It turns out, Brey has some campaigning to do sooner than expected.

Wesley’s predraft process will presumably include workouts and meetings with NBA teams, plus an invitation to the NBA Draft Combine May 16-22. The draft is June 23. Wesley has until June 1 to make a final stay-or-go decision, which he has not officially done, but his stated intentions point toward an eventual move to keep his name in the draft.

The 6-5, 185-pound Wesley averaged 14.4 points, 3.7 rebounds and 2.4 assists this season while shooting 40.4 percent from the field and 30.3 percent on three-pointers. He was a second-team All-ACC selection. He began the season in the rotation, but stepped into the starting lineup for good Dec. 3 at Boston College. The starting debut followed a 24-point outing in a loss at Illinois, which included scoring 14 straight points in the second half.

NBA buzz began to build after that game and soon became widespread. He appeared in the first round of mock drafts later in December and has largely stayed there. ESPN’s latest mock draft has him as the No. 20 overall pick, as does Bleacher Report’s.

“Teams who can afford to stay patient with their first-round pick will consider Wesley,” Bleacher Report draft analyst Jonathan Wasserman wrote. “Even when he struggled to put the ball in the basket at different points of the season, his long-term potential was evident.

“Wesley has an explosive first step, takes long strides, makes shots from three levels and gets into passing lanes. It just may take a few years before he becomes a more nuanced finisher and consistent shooter.”

Wesley’s consistency came and went during ACC play and in the postseason. He shot just 39.3 percent in conference games. He was 3-of-14 in Notre Dame’s second-round NCAA tournament loss to No. 3 seed Texas Tech. He had a four-game stretch in late January and early February where he was 10-of-55 from the field.

Stored data
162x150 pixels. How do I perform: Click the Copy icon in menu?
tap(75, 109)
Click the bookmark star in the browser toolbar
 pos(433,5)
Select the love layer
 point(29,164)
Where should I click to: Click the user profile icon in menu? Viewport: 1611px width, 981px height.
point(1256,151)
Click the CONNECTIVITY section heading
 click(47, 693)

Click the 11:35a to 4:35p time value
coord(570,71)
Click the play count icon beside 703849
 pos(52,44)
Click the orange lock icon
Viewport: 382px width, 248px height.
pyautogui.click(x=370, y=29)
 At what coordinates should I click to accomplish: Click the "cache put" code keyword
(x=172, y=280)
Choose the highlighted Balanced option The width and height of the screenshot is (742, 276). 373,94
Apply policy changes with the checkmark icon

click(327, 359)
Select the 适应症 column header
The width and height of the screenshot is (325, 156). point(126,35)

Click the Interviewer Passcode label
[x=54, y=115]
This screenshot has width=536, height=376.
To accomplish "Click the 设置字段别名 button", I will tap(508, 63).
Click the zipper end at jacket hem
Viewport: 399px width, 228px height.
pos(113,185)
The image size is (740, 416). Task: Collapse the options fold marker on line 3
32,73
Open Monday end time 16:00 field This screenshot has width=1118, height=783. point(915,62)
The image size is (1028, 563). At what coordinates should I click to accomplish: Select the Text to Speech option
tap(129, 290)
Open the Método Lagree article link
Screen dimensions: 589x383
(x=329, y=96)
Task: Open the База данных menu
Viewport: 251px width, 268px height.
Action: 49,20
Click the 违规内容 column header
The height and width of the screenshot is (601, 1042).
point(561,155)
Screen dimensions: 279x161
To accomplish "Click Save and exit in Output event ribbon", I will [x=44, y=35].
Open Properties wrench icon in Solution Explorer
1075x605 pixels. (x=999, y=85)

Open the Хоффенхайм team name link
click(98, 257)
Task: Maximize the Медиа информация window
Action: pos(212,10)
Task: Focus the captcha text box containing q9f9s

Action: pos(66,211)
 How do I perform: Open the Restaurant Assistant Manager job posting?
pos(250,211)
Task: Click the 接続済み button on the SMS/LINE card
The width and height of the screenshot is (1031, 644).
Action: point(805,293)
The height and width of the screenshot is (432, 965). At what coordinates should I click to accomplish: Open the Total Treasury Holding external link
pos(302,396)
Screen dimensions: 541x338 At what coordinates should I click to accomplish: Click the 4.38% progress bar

HOW TO COMPLETE THIS TASK: Continue the article on Wesley's NBA draft prospects from the point where it stops.

EXERCISE OUTPUT:
The highlights never ceased, though. Wesley’s 14 second-half points helped push the Irish past Alabama in the first round of the NCAA tournament. He had six 20-point games in conference play.

Wesley is the first one-and-done in Notre Dame men’s basketball history, capping a year of firsts and long streaks snapped. He became the first player from a South Bend public school to pick Notre Dame since 1985. He was a four-star recruit out of Riley High School and the No. 99 overall player in the 2021 class, per the On3 Consensus.

Wesley was the first Notre Dame player in Brey’s 22 seasons to score at least 20 points in his debut, pouring in 21 in the season-opening win over Cal State Northridge. He was the third true freshman in the Brey era to score in double figures in eight of his first 10 games.

Brey knew he had a Year 1 impact player in Wesley just days after summer workouts began. He learned just a few games into the season he had a future pro who could take that path as soon as 2022-23.

“As much as I want to coach him again, I’ve been in this long enough,” Brey said. “I remember [1998-2001 Notre Dame forward] Troy Murphy coming into my office and going, ‘Coach, I have to go.’ I stood up, shook his hand and said, ‘Yes you do. Congratulations.’ He was the 14th pick and made $70 million.”

Brey also said Notre Dame senior forward Nate Laszewski will test the draft waters before making a final decision on whether he will use the COVID-19 waiver to play a fifth season. The 6-10, 230-pound Laszewski averaged 9.3 points and 6.5 rebounds in 33 games (24 starts) and shot 45.6 percent on three-pointers. He made 53.1 percent of his three-point attempts in ACC play, which led the conference. He ranked 13th nationally in true shooting percentage (66.6).

“I told our guys on the bus when we got back from San Diego, ‘If you all want to put your name in, put your name in,'” Brey said. “The rules allow you. Do what you need to do. Those two will really evaluate their futures professionally but keep the option open to come back.”

Editor’s note: This story has been updated.